El alicantino cuaja y pincha una soberbia faena a un toro de extraordinaria clase; el peruano corta la única oreja con sus mejores registros y se deja otra con el descabello con el lote más óptimo de Victoriano del Río
Un monumento deberían haber levantado a los tres héroes que se batieron el cobre contra un viento inclemente y hostil. Una estatua de bronce para Diego Urdiales, José María Manzanares y Roca Rey. Y de los tres, el distintivo amarillo que exalta la condecoración militar de la Gran Cruz para Manzanares y Roca. Que se fue a la misma boca de riego para abrir faena cuando los idus de marzo azotaban con afilada violencia. Y clavó su figura de mástil. Galopó el toro a la muleta firme y adelantada con la fijeza que ya se había presentido. Como el buen estilo. RR se reunió y rompió con la embestida como en los viejos tiempos, tan por abajo su mano mandona y diestra. Un calambre recorrió la plaza al cambiarse la muleta por la espalda y ligar un pase de pecho gigantesco, nacido casi como circular invertido. El toro de lavada expresión se dio por la izquierda también en una tanda buena, pero no profunda. Sus prestaciones habían iniciado la cuesta abajo. El peruano anduvo listo para recurrir a las detonaciones de los pases por la espalda, que formaron una mascletá telúrica. Lo más celebrado por los tendidos, explosionados y en pie. Quedaba por rubricar todo -y en el todo también entraba la luminosidad del capote bien volado en el saludo mixto a la verónica y en un quite por chicuelinas- con la espada. Restó por su exagerada travesía y escasa muerte, que necesitó de dos golpes de verduguillo. La oreja cayó con fuerza y peso.

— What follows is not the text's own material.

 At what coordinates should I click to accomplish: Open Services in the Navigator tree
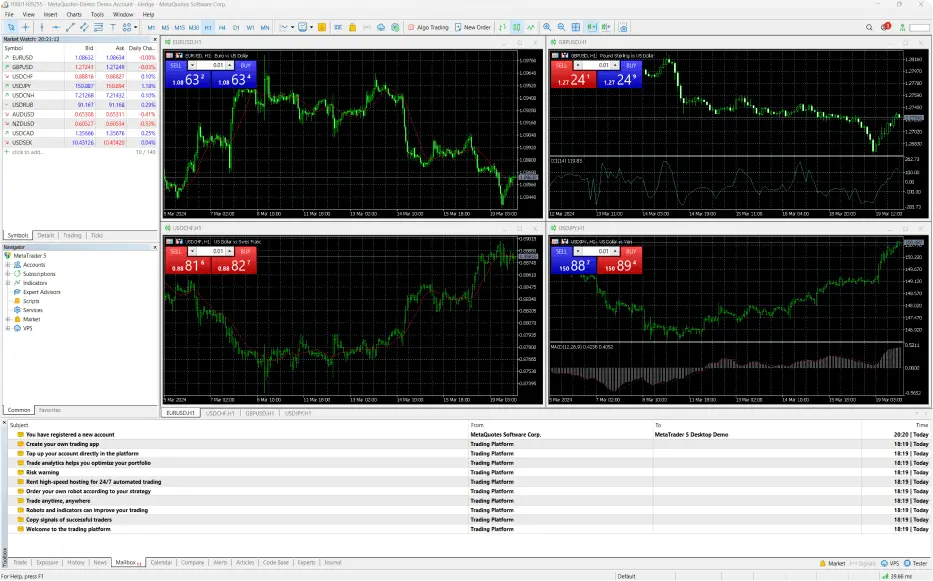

A capítulo seguido, bajo las oleadas terribles un clima criminal, José María Manzanares bordó el toreo. Traía el toro de Toros de Cortés una guapeza infalible, una clase de seda. Manzanares lo cuajó de principio a fin con una faena estructurada -planteamiento y desenlace, cosa rara en su tauromaquia- y sentida, despaciosa y creciente. Ya lo había toreado con esplendor a la verónica, con una serenidad de espíritu que se trasmitía en los vuelos. Tan asentado. Entendió la precisa potencia graduando su derecha -de inicio un punto dura- y se fundió con la categoría de Dorado. Que así se llamaba el toro de derramada calidad. De Dalia a Dorado, ese compás. Los pases de pecho sellaban con su inacabable clamor series de lentitud apoteósica y curvatura esferoidal. Naturales, trincheras y cambios de mano dormidos en su empaque. Cuajado de verdad Dorado, sólo quedaba terminar de inmortalizarlo con la espada. Y entonces JMM se puso cerril para hacerlo en la suerte de recibir que el toro ni pedía ni quería. Y para colmo resbaló con una banderilla. Y luego pinchó con cabezonería por no atacar el volapié. Nada podía borrar ya el incendio de una obra mayúscula. Que hubiera redondeado una primera faena de un mérito colosal con un toro que no regaló nada. El sonar del sentido encendido, complicado de alturas también: si le tocaba abajo, perdía las manos; si no lo hacía, se venía por dentro. Y a todo esto el viento. Paciencia, paciencia y mucho valor. Cuando Manzanares lo cerró entre las rayas, lo metió definitivamente en la muleta. Tres series de una importancia bárbara, encajado el tipo, amo y señor. Respondió entonces el toro con una entrega desconocida. Lo pinchó desdiciendo su fama de estoqueador imbatible.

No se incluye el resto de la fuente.